Stored records:

········

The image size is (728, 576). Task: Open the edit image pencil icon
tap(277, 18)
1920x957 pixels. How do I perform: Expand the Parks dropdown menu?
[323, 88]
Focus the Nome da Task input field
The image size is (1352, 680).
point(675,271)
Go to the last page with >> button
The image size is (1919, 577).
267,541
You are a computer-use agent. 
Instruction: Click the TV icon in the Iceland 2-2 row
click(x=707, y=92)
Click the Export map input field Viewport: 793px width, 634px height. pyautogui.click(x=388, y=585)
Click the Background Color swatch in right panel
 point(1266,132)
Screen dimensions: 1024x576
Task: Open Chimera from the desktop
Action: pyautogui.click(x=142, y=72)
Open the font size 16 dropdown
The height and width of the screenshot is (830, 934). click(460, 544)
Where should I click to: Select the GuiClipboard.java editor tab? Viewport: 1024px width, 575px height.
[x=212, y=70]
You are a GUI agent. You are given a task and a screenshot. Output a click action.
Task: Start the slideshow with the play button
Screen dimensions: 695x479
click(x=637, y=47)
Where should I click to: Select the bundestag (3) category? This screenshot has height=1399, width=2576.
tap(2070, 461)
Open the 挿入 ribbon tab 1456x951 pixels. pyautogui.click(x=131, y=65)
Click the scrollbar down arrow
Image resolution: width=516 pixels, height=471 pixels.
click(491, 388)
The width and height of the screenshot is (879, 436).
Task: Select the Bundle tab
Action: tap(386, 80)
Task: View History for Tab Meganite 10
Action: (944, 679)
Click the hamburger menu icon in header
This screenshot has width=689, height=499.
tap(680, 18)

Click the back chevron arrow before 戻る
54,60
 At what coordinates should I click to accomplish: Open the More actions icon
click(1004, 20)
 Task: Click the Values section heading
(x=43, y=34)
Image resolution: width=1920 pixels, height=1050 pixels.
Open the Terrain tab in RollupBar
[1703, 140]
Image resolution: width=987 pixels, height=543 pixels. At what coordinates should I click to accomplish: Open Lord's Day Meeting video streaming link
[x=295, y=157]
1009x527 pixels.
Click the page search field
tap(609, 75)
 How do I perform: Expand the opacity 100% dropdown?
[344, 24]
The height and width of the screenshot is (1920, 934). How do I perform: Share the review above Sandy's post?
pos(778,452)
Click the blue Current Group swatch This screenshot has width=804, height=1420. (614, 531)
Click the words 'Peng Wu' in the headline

········

• **EXERCISE DESCRIPTION**: Print each entry above word for word, leaving none out.

• **REPLY**:
The image size is (728, 576). Task: Open the edit image pencil icon
tap(277, 18)
1920x957 pixels. How do I perform: Expand the Parks dropdown menu?
[323, 88]
Focus the Nome da Task input field
The image size is (1352, 680).
point(675,271)
Go to the last page with >> button
The image size is (1919, 577).
267,541
You are a computer-use agent. 
Instruction: Click the TV icon in the Iceland 2-2 row
click(x=707, y=92)
Click the Export map input field Viewport: 793px width, 634px height. pyautogui.click(x=388, y=585)
Click the Background Color swatch in right panel
 point(1266,132)
Screen dimensions: 1024x576
Task: Open Chimera from the desktop
Action: pyautogui.click(x=142, y=72)
Open the font size 16 dropdown
The height and width of the screenshot is (830, 934). click(460, 544)
Where should I click to: Select the GuiClipboard.java editor tab? Viewport: 1024px width, 575px height.
[x=212, y=70]
You are a GUI agent. You are given a task and a screenshot. Output a click action.
Task: Start the slideshow with the play button
Screen dimensions: 695x479
click(x=637, y=47)
Where should I click to: Select the bundestag (3) category? This screenshot has height=1399, width=2576.
tap(2070, 461)
Open the 挿入 ribbon tab 1456x951 pixels. pyautogui.click(x=131, y=65)
Click the scrollbar down arrow
Image resolution: width=516 pixels, height=471 pixels.
click(491, 388)
The width and height of the screenshot is (879, 436).
Task: Select the Bundle tab
Action: tap(386, 80)
Task: View History for Tab Meganite 10
Action: (944, 679)
Click the hamburger menu icon in header
This screenshot has width=689, height=499.
tap(680, 18)

Click the back chevron arrow before 戻る
54,60
 At what coordinates should I click to accomplish: Open the More actions icon
click(1004, 20)
 Task: Click the Values section heading
(x=43, y=34)
Image resolution: width=1920 pixels, height=1050 pixels.
Open the Terrain tab in RollupBar
[1703, 140]
Image resolution: width=987 pixels, height=543 pixels. At what coordinates should I click to accomplish: Open Lord's Day Meeting video streaming link
[x=295, y=157]
1009x527 pixels.
Click the page search field
tap(609, 75)
 How do I perform: Expand the opacity 100% dropdown?
[344, 24]
The height and width of the screenshot is (1920, 934). How do I perform: Share the review above Sandy's post?
pos(778,452)
Click the blue Current Group swatch This screenshot has width=804, height=1420. (614, 531)
Click the words 'Peng Wu' in the headline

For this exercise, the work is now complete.